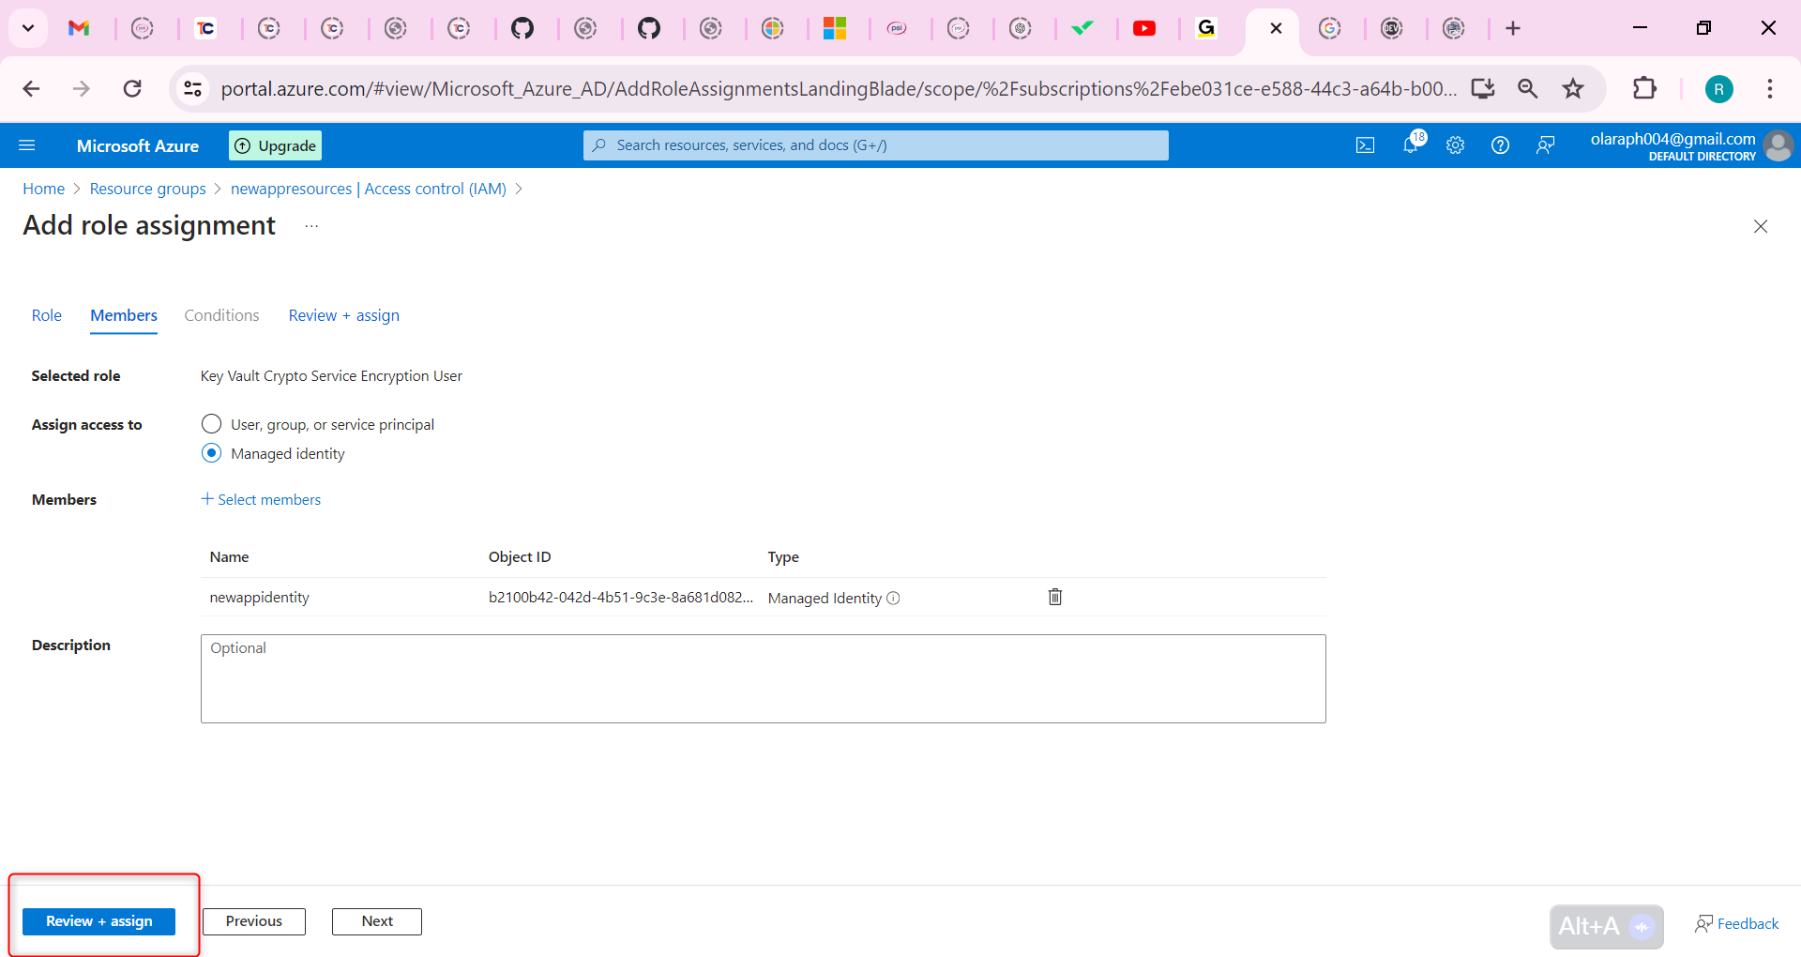Viewport: 1801px width, 957px height.
Task: Click inside the optional Description field
Action: coord(763,677)
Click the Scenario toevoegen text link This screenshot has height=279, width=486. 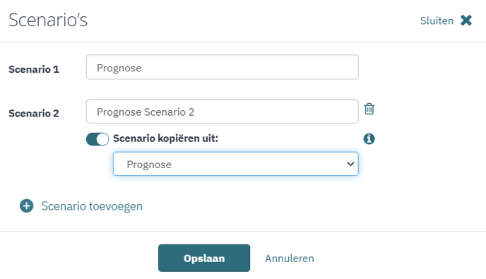click(92, 206)
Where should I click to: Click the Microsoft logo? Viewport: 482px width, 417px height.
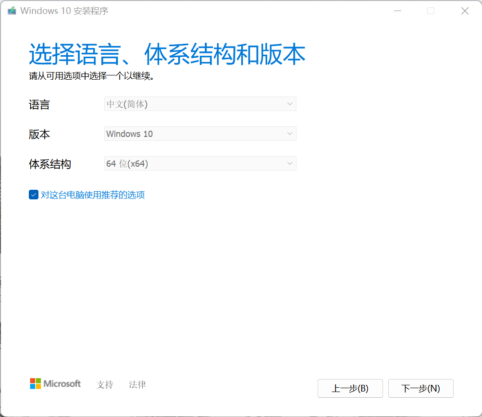click(55, 383)
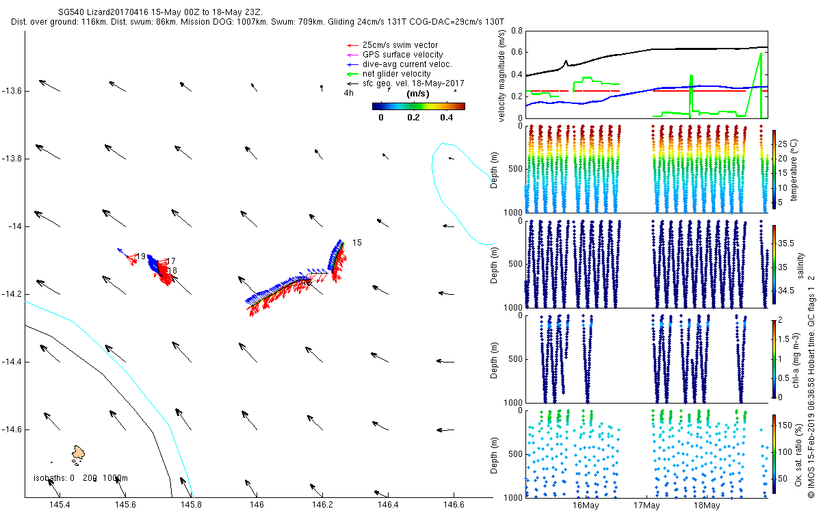Viewport: 821px width, 513px height.
Task: Click the magenta GPS surface velocity arrow
Action: [352, 55]
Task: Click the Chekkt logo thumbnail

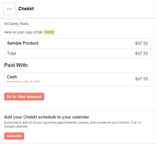Action: pyautogui.click(x=9, y=9)
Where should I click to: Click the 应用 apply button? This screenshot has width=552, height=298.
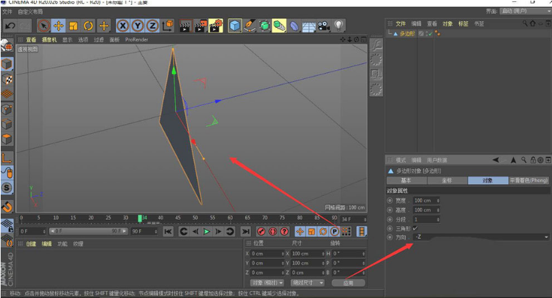point(348,282)
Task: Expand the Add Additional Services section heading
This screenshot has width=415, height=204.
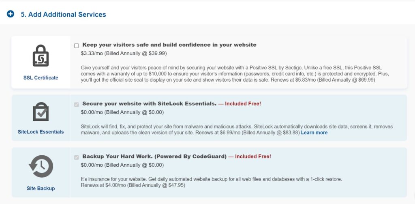Action: pos(63,14)
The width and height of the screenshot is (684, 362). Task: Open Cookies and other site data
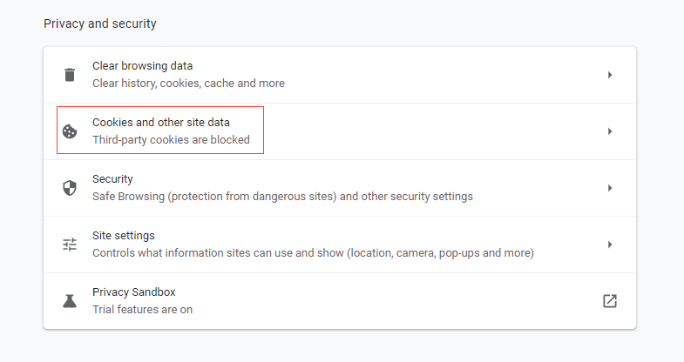(160, 123)
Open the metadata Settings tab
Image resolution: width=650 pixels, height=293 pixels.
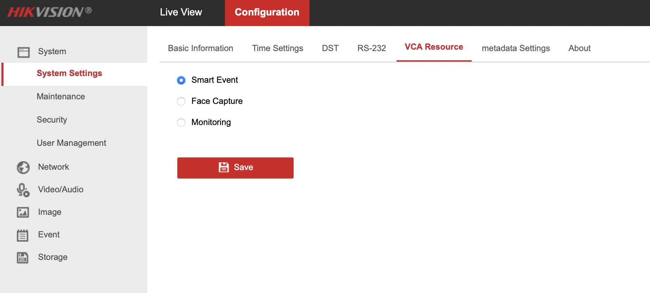point(516,48)

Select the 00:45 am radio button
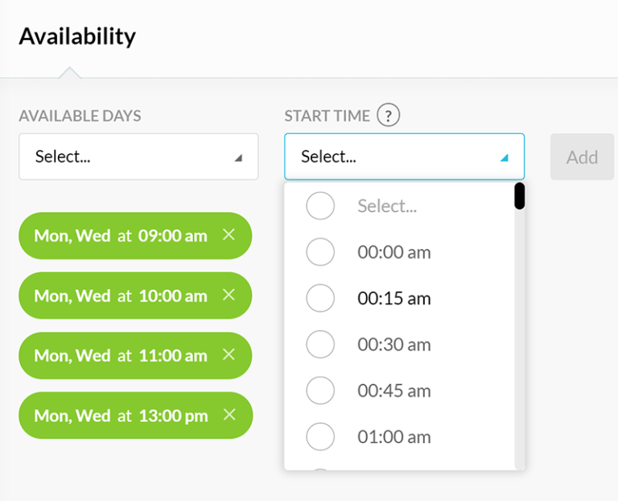(320, 391)
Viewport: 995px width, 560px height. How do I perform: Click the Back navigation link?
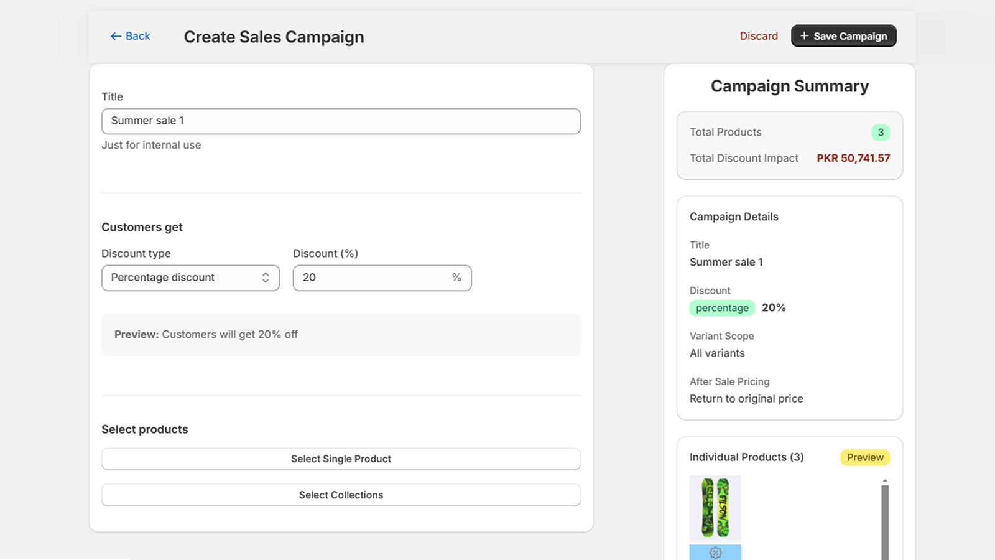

● ● ● ●

AIM —
Reproduce the rows starting at the line containing "Where should I click to: Click the 应用" and ending at the last row, substituting "toggle switch" for "radio button" and leaving everything else unchanged. Omit the pictures from your answer.

RESULT —
Where should I click to: Click the 应用 apply button? This screenshot has width=552, height=298.
point(348,282)
Task: Expand the Add Additional Services section heading
This screenshot has width=415, height=204.
Action: pos(63,14)
The width and height of the screenshot is (684, 362). Task: Open Cookies and other site data
(160, 123)
Open the metadata Settings tab
Image resolution: width=650 pixels, height=293 pixels.
point(516,48)

Select the 00:45 am toggle switch
(320, 391)
Viewport: 995px width, 560px height. How do I perform: Click the Back navigation link?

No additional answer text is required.